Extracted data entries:
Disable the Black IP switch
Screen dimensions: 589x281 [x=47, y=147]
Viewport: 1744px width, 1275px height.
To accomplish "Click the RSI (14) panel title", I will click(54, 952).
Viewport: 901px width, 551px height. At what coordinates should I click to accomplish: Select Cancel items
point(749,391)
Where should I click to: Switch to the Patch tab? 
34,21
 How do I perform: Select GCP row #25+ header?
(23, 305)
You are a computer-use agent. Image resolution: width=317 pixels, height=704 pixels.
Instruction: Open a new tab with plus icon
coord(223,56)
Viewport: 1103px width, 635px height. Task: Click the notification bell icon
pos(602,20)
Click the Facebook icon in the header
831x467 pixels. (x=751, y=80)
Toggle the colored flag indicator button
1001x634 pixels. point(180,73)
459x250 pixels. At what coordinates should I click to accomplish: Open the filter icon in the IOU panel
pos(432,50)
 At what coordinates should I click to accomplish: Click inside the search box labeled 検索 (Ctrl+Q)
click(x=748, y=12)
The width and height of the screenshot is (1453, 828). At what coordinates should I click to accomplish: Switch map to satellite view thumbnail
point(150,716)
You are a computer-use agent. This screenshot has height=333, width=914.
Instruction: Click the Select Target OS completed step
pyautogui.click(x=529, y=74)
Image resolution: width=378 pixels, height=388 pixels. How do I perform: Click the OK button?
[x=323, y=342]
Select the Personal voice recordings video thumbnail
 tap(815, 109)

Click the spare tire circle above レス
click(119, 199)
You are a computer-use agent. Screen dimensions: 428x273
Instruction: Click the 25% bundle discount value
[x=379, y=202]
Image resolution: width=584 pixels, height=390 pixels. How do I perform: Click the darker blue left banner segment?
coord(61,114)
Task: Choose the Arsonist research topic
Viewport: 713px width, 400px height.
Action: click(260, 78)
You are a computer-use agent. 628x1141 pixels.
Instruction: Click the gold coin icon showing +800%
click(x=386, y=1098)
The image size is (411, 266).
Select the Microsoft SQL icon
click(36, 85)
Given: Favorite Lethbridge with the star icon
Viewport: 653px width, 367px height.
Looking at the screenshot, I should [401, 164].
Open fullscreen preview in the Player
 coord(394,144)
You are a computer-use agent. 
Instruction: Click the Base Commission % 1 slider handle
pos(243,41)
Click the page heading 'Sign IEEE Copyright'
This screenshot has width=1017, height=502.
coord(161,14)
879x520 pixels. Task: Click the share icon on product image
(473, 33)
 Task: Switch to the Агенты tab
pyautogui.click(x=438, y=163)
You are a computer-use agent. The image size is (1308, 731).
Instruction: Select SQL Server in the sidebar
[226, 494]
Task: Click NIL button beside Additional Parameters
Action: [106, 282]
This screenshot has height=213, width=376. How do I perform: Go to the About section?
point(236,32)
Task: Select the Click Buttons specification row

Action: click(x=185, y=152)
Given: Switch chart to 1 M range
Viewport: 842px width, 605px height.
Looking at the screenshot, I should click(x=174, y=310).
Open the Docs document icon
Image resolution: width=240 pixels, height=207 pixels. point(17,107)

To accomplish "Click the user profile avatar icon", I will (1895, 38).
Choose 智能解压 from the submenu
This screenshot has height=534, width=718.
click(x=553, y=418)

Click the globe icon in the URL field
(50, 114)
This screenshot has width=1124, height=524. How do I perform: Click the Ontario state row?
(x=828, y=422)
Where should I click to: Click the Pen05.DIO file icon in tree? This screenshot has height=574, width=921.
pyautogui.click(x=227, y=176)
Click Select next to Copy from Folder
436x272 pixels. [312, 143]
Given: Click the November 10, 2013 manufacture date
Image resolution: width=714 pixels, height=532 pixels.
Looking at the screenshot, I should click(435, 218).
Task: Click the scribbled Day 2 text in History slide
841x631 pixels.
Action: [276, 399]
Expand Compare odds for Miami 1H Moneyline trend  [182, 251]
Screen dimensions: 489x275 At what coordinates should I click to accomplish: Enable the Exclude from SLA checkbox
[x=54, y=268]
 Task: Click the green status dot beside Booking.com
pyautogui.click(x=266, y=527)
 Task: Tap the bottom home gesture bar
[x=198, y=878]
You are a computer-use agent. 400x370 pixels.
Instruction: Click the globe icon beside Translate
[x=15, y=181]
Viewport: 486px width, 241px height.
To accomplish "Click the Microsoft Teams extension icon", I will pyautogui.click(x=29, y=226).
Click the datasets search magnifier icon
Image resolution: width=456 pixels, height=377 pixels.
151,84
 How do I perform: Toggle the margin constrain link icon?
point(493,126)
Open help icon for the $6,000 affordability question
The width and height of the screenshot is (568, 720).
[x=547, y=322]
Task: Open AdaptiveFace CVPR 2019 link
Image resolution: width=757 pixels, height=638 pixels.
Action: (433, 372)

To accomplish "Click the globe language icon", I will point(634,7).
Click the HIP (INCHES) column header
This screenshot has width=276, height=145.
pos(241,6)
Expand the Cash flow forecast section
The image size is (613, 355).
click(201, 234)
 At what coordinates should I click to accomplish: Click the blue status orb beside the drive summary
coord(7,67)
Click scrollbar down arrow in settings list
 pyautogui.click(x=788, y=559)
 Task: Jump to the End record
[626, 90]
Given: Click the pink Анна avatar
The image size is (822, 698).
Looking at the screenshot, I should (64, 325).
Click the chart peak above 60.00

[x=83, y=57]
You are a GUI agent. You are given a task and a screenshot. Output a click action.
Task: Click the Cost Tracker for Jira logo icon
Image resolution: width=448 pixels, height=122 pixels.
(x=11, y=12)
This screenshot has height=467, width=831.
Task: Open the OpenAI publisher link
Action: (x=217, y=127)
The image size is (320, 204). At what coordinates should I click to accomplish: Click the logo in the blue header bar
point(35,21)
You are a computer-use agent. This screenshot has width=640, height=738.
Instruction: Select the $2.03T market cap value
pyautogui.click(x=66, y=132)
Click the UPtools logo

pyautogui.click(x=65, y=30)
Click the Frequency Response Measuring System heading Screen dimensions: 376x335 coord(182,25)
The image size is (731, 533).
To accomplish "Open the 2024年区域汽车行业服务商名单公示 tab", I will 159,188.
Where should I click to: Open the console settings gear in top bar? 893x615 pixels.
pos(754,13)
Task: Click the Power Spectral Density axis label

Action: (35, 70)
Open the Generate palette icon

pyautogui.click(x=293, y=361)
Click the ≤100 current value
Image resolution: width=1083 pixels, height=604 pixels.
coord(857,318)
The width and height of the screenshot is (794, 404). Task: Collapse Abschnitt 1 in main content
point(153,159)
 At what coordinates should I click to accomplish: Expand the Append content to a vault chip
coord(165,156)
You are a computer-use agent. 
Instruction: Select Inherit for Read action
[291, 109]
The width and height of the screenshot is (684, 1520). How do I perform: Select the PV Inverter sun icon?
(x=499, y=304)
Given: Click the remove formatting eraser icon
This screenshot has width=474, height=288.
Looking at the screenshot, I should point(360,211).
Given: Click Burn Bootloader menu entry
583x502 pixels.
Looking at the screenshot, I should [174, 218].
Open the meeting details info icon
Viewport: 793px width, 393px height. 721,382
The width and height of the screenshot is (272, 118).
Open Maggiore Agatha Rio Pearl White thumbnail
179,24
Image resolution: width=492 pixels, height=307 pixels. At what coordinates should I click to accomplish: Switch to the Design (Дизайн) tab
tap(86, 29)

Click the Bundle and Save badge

What you will do: Reproduce the data above in full, keeping it exactly the same.

Completed task:
Disable the Black IP switch
Screen dimensions: 589x281 [x=47, y=147]
Viewport: 1744px width, 1275px height.
To accomplish "Click the RSI (14) panel title", I will click(54, 952).
Viewport: 901px width, 551px height. At what coordinates should I click to accomplish: Select Cancel items
point(749,391)
Where should I click to: Switch to the Patch tab? 
34,21
 How do I perform: Select GCP row #25+ header?
(23, 305)
You are a computer-use agent. Image resolution: width=317 pixels, height=704 pixels.
Instruction: Open a new tab with plus icon
coord(223,56)
Viewport: 1103px width, 635px height. Task: Click the notification bell icon
pos(602,20)
Click the Facebook icon in the header
831x467 pixels. (x=751, y=80)
Toggle the colored flag indicator button
1001x634 pixels. point(180,73)
459x250 pixels. At what coordinates should I click to accomplish: Open the filter icon in the IOU panel
pos(432,50)
 At what coordinates should I click to accomplish: Click inside the search box labeled 検索 (Ctrl+Q)
click(x=748, y=12)
The width and height of the screenshot is (1453, 828). At what coordinates should I click to accomplish: Switch map to satellite view thumbnail
point(150,716)
You are a computer-use agent. This screenshot has height=333, width=914.
Instruction: Click the Select Target OS completed step
pyautogui.click(x=529, y=74)
Image resolution: width=378 pixels, height=388 pixels. How do I perform: Click the OK button?
[x=323, y=342]
Select the Personal voice recordings video thumbnail
 tap(815, 109)

Click the spare tire circle above レス
click(119, 199)
You are a computer-use agent. Screen dimensions: 428x273
Instruction: Click the 25% bundle discount value
[x=379, y=202]
Image resolution: width=584 pixels, height=390 pixels. How do I perform: Click the darker blue left banner segment?
coord(61,114)
Task: Choose the Arsonist research topic
Viewport: 713px width, 400px height.
Action: click(260, 78)
You are a computer-use agent. 628x1141 pixels.
Instruction: Click the gold coin icon showing +800%
click(x=386, y=1098)
The image size is (411, 266).
Select the Microsoft SQL icon
click(36, 85)
Given: Favorite Lethbridge with the star icon
Viewport: 653px width, 367px height.
Looking at the screenshot, I should [401, 164].
Open fullscreen preview in the Player
 coord(394,144)
You are a computer-use agent. 
Instruction: Click the Base Commission % 1 slider handle
pos(243,41)
Click the page heading 'Sign IEEE Copyright'
This screenshot has width=1017, height=502.
coord(161,14)
879x520 pixels. Task: Click the share icon on product image
(473, 33)
 Task: Switch to the Агенты tab
pyautogui.click(x=438, y=163)
You are a computer-use agent. The image size is (1308, 731).
Instruction: Select SQL Server in the sidebar
[226, 494]
Task: Click NIL button beside Additional Parameters
Action: [106, 282]
This screenshot has height=213, width=376. How do I perform: Go to the About section?
point(236,32)
Task: Select the Click Buttons specification row

Action: click(x=185, y=152)
Given: Switch chart to 1 M range
Viewport: 842px width, 605px height.
Looking at the screenshot, I should click(x=174, y=310).
Open the Docs document icon
Image resolution: width=240 pixels, height=207 pixels. point(17,107)

To accomplish "Click the user profile avatar icon", I will (1895, 38).
Choose 智能解压 from the submenu
This screenshot has height=534, width=718.
click(x=553, y=418)

Click the globe icon in the URL field
(50, 114)
This screenshot has width=1124, height=524. How do I perform: Click the Ontario state row?
(x=828, y=422)
Where should I click to: Click the Pen05.DIO file icon in tree? This screenshot has height=574, width=921.
pyautogui.click(x=227, y=176)
Click Select next to Copy from Folder
436x272 pixels. [312, 143]
Given: Click the November 10, 2013 manufacture date
Image resolution: width=714 pixels, height=532 pixels.
Looking at the screenshot, I should click(435, 218).
Task: Click the scribbled Day 2 text in History slide
841x631 pixels.
Action: [276, 399]
Expand Compare odds for Miami 1H Moneyline trend  [182, 251]
Screen dimensions: 489x275 At what coordinates should I click to accomplish: Enable the Exclude from SLA checkbox
[x=54, y=268]
 Task: Click the green status dot beside Booking.com
pyautogui.click(x=266, y=527)
 Task: Tap the bottom home gesture bar
[x=198, y=878]
You are a computer-use agent. 400x370 pixels.
Instruction: Click the globe icon beside Translate
[x=15, y=181]
Viewport: 486px width, 241px height.
To accomplish "Click the Microsoft Teams extension icon", I will pyautogui.click(x=29, y=226).
Click the datasets search magnifier icon
Image resolution: width=456 pixels, height=377 pixels.
151,84
 How do I perform: Toggle the margin constrain link icon?
point(493,126)
Open help icon for the $6,000 affordability question
The width and height of the screenshot is (568, 720).
[x=547, y=322]
Task: Open AdaptiveFace CVPR 2019 link
Image resolution: width=757 pixels, height=638 pixels.
Action: (433, 372)

To accomplish "Click the globe language icon", I will point(634,7).
Click the HIP (INCHES) column header
This screenshot has width=276, height=145.
pos(241,6)
Expand the Cash flow forecast section
The image size is (613, 355).
click(201, 234)
 At what coordinates should I click to accomplish: Click the blue status orb beside the drive summary
coord(7,67)
Click scrollbar down arrow in settings list
 pyautogui.click(x=788, y=559)
 Task: Jump to the End record
[626, 90]
Given: Click the pink Анна avatar
The image size is (822, 698).
Looking at the screenshot, I should (64, 325).
Click the chart peak above 60.00

[x=83, y=57]
You are a GUI agent. You are given a task and a screenshot. Output a click action.
Task: Click the Cost Tracker for Jira logo icon
Image resolution: width=448 pixels, height=122 pixels.
(x=11, y=12)
This screenshot has height=467, width=831.
Task: Open the OpenAI publisher link
Action: (x=217, y=127)
The image size is (320, 204). At what coordinates should I click to accomplish: Click the logo in the blue header bar
point(35,21)
You are a computer-use agent. This screenshot has width=640, height=738.
Instruction: Select the $2.03T market cap value
pyautogui.click(x=66, y=132)
Click the UPtools logo

pyautogui.click(x=65, y=30)
Click the Frequency Response Measuring System heading Screen dimensions: 376x335 coord(182,25)
The image size is (731, 533).
To accomplish "Open the 2024年区域汽车行业服务商名单公示 tab", I will 159,188.
Where should I click to: Open the console settings gear in top bar? 893x615 pixels.
pos(754,13)
Task: Click the Power Spectral Density axis label

Action: (35, 70)
Open the Generate palette icon

pyautogui.click(x=293, y=361)
Click the ≤100 current value
Image resolution: width=1083 pixels, height=604 pixels.
coord(857,318)
The width and height of the screenshot is (794, 404). Task: Collapse Abschnitt 1 in main content
point(153,159)
 At what coordinates should I click to accomplish: Expand the Append content to a vault chip
coord(165,156)
You are a computer-use agent. 
Instruction: Select Inherit for Read action
[291, 109]
The width and height of the screenshot is (684, 1520). How do I perform: Select the PV Inverter sun icon?
(x=499, y=304)
Given: Click the remove formatting eraser icon
This screenshot has width=474, height=288.
Looking at the screenshot, I should point(360,211).
Given: Click Burn Bootloader menu entry
583x502 pixels.
Looking at the screenshot, I should [174, 218].
Open the meeting details info icon
Viewport: 793px width, 393px height. 721,382
The width and height of the screenshot is (272, 118).
Open Maggiore Agatha Rio Pearl White thumbnail
179,24
Image resolution: width=492 pixels, height=307 pixels. At what coordinates should I click to accomplish: Switch to the Design (Дизайн) tab
tap(86, 29)

Click the Bundle and Save badge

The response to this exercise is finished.